Breaking News

Nobar SEA Games Berakhir Maut: Jet Myanmar Bom Warga Desa, 18 Tewas

18 Warga Myanmar Tewas Saat Nobar Sea Games 2025

D'On, Sagaing, Myanmar —
Sabtu, 5 Desember 2025 malam yang seharusnya penuh kegembiraan berubah jadi tragedi memilukan. Sekelompok warga sipil berkumpul di sebuah kedai teh kecil pedesaan di Desa Mayakan, Kabupaten Tabayin, wilayah Sagaing untuk nobar pertandingan sepak bola SEA Games 2025. Mereka sedang menyaksikan tim favorit lewat televisi  anak-anak, guru, orang tua, dan pemuda bercampur di antara gelas teh panas dan tawa yang riuh.

Tiba-tiba, langit malam yang tenang berubah menjadi neraka.

Dua bom dijatuhkan oleh jet tempur militer Myanmar, meledak secara beruntun tak lama setelah sirene serangan udara meraung. Para penonton tak punya waktu melarikan diri ke tempat aman. Setidaknya 18 warga tewas dan sekitar 20 lainnya luka parah akibat ledakan dan serpihan, termasuk anak berusia lima tahun dan dua guru sekolah yang sedang menonton bersama keluarga dan teman-temannya. Selain itu, lebih dari 20 rumah di sekitar lokasi ikut rusak parah setelah ledakan menghantam area hunian mereka.

Bagaimana Bisa Terjadi?

Insiden ini bukan sekadar kecelakaan militer  melainkan bagian dari pola serangan udara yang semakin brutal oleh junta militer Myanmar sejak kudeta Februari 2021. Pemerintahan militer yang dipimpin oleh Jenderal Min Aung Hlaing telah menggulingkan pemerintahan terpilih, memicu perang saudara meluas yang melanda berbagai wilayah seperti Sagaing, Rakhine, Shan, dan Kachin. Konflik ini melibatkan militer versus kelompok pro-demokrasi termasuk People’s Defence Forces (PDF) dan berbagai milisi etnis bersenjata.

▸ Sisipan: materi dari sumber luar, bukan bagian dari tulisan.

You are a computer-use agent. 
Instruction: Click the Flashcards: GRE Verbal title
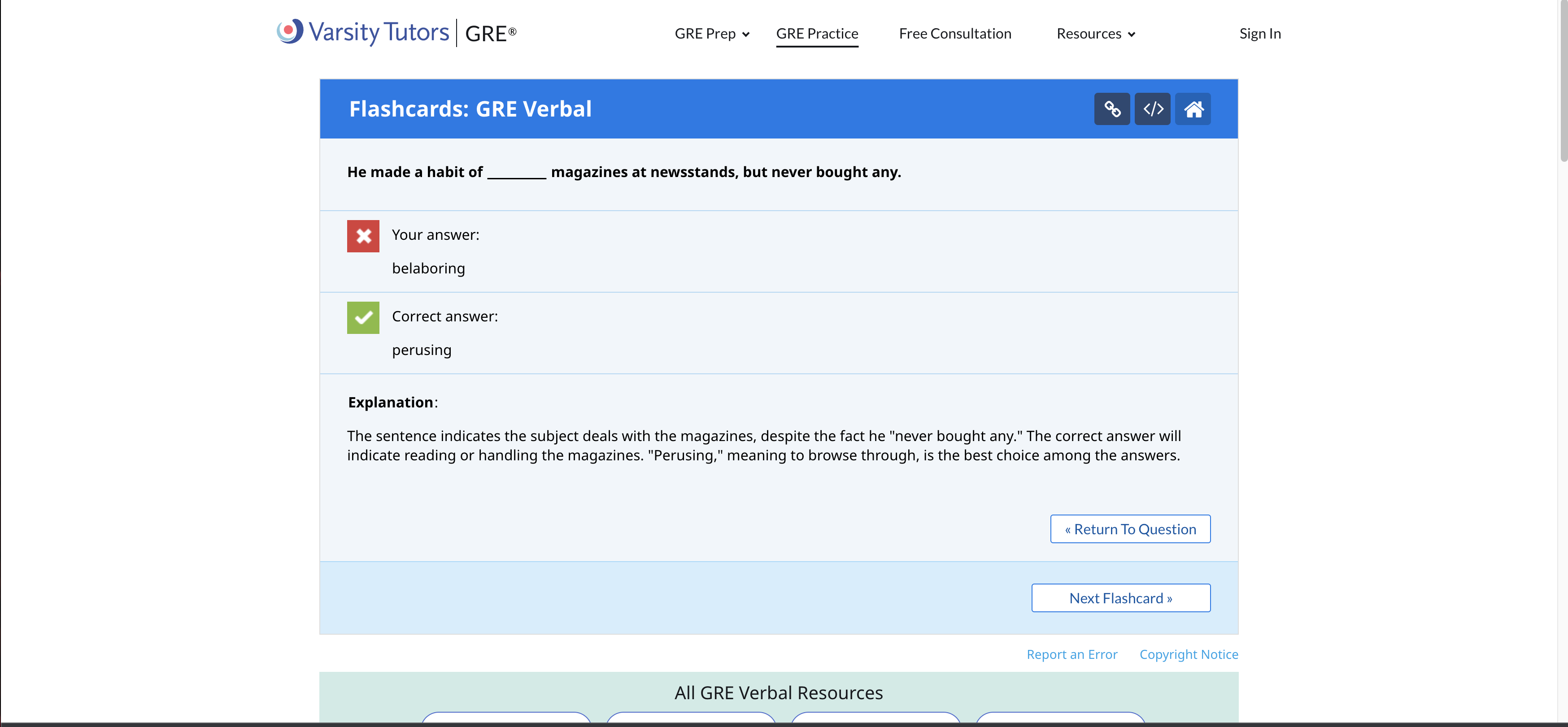[x=470, y=109]
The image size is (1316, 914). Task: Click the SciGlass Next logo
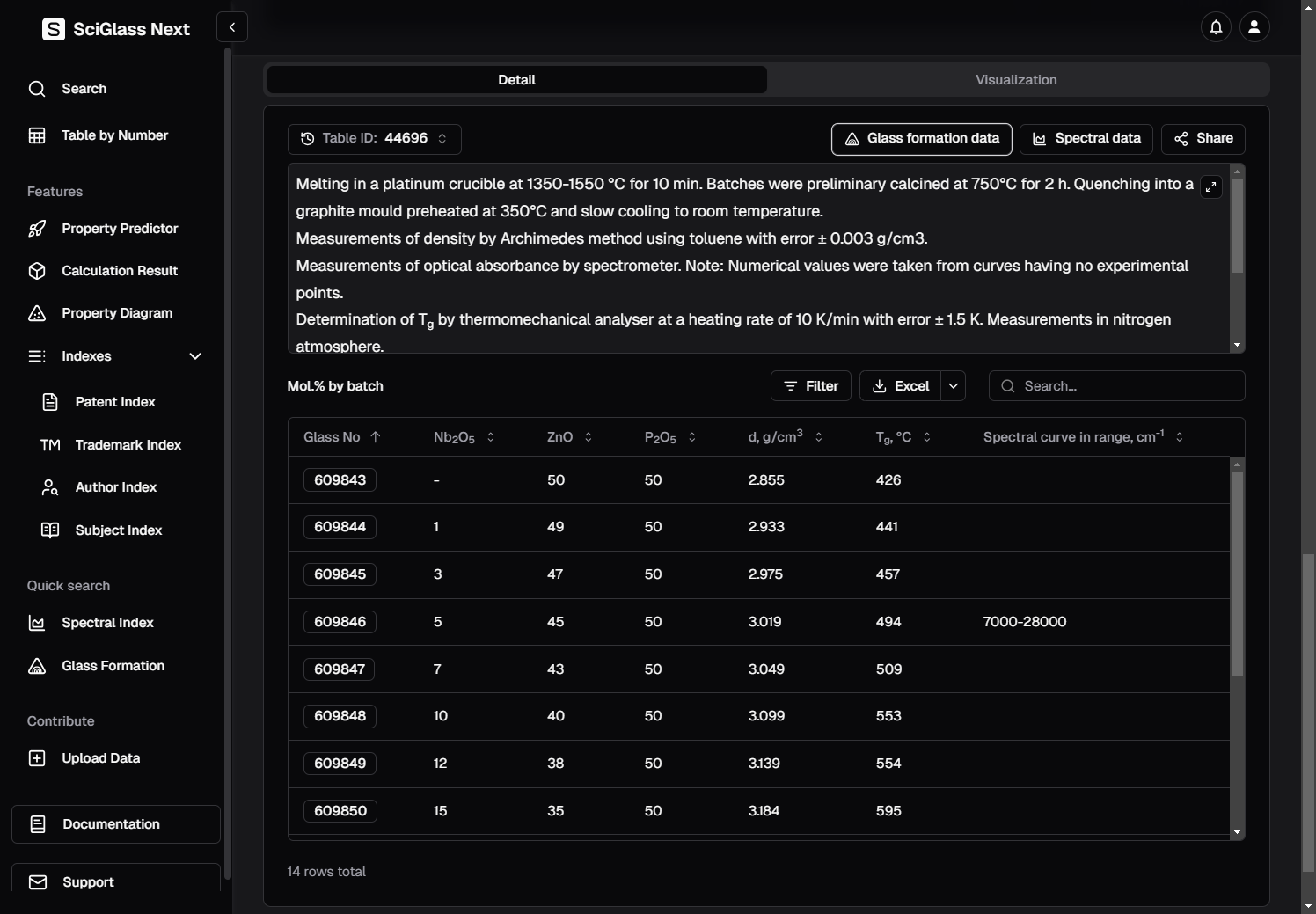click(116, 29)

Serangan udara militer secara rutin ditujukan kepada posisi kelompok perlawanan yang berada di daerah pedalaman, tetapi belakangan sering mengenai warga sipil tak bersenjata  pasar, sekolah, klinik, rumah, hingga tempat berkumpul seperti kedai teh ini.

Korban dan Reaksi Publik

Para saksi menggambarkan suasana pascakejadian yang penuh trauma: jeritan keluarga mencari anggota yang terluka, puing bangunan yang hancur, dan suasana duka yang membayangi desa kecil itu. Tidak ada laporan resmi dari junta militer mengenai serangan tersebut meskipun laporan lokal dan media independen telah mempublikasikan foto dan video kerusakan serta jenazah.

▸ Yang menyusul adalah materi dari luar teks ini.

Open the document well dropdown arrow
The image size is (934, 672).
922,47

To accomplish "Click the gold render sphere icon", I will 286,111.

Reaksi publik Myanmar di media sosial dipenuhi dengan kemarahan dan kesedihan, tidak hanya karena kekejaman itu sendiri, tetapi juga karena perhatian media internasional yang minim terhadap penderitaan warga sipil di negara itu. Banyak masyarakat menyuarakan bahwa nyawa rakyat Myanmar seolah “terpinggirkan” dari berita utama global masyarakat yang sibuk dengan perang lain atau berita populer.


Konflik yang Lebih Luas  Tidak Hanya Sagaing

Tragedi di Sagaing bukan satu-satunya tragedi tragis akhir-akhir ini. Di Rakhine State sebelah barat Myanmar, serangan udara terhadap sebuah rumah sakit di Mrauk-U turut menewaskan puluhan orang dan melukai puluhan lainnya saat konflik antara junta dan kelompok bersenjata etnis terus memanas menjelang pemilu 28 Desember.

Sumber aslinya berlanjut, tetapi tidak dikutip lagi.